LINCOLN — Leaders in the next phase of finance spent much of a technology conference Wednesday in Nebraska describing the need for sensible federal regulation that strengthens the guardrails for cryptocurrency and blockchain customers without stifling business innovation.
U.S. Rep. Mike Flood, R-Neb., a rookie member of the U.S. House Financial Services Committee, hosted a “Flyover Fintech” forum for 250 people in business, government and academia at the University of Nebraska-Lincoln College of Business.
Attendees included University of Nebraska President Ted Carter, Nebraska Bankers Association President Richard Baier, founders of local financial technology startups and several members of the Nebraska Legislature’s Banking, Commerce and Insurance Committee.
“I see fintech as an opportunity to create wealth and jobs in Nebraska,” Flood told the crowd. “I see fintech as an evergreen area of the law where we are literally shaping how this sector is going to move forward … for the entire world.”
Panelists, including Lydia Chiu of digital asset firm Ava Labs and Justin Slaughter of crypto technology investment firm Paradigm, described a moment of opportunity as people realize they can own their own data and digital assets.
Cryptocurrency and blockchain experts described a financial future less dependent on cash and credit cards, in which the buyers and sellers of real-world goods, digital items and digital services can send and receive payments faster.
A tool to rethink finance
U.S. Rep.
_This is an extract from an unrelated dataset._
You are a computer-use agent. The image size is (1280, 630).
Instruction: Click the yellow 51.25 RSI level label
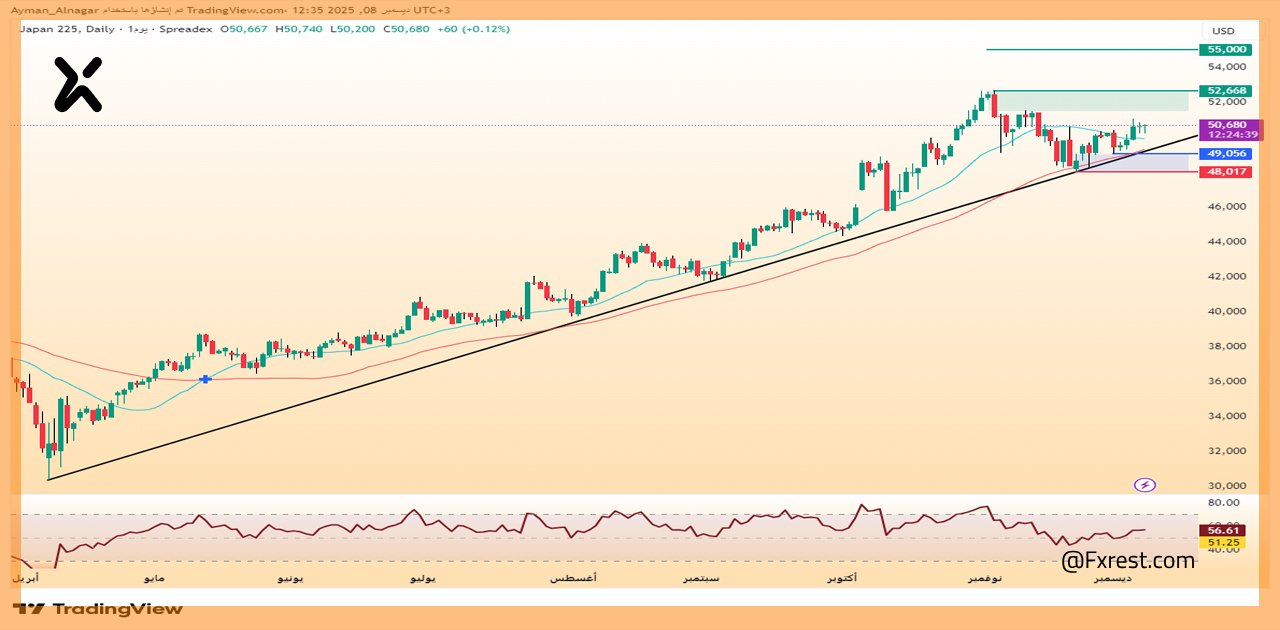[x=1222, y=541]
French Hill, R-Ark., who chairs the House Subcommittee on Digital Assets, Financial Technology and Inclusion, described the shift toward digital currency as the newest financial tool causing people to rethink global finance and its functions.
Hill compared the disruption of cryptocurrency and blockchain to when ATMs first became ubiquitous. He said people and businesses are about to get “easy and cheap instant access” to their money and assets via digital wallets, a step he called revolutionary.
Flood called the early 2020s an echo of the mid-1990s. That’s when people were getting used to the internet and didn’t use email much for business or do much of their shopping online. Personal checks are the snail mail of today, he said.
Popular online payment company Venmo is a modern pioneer in the consumer payment space that will be viewed much like America Online was, he said, as the online leader of its day.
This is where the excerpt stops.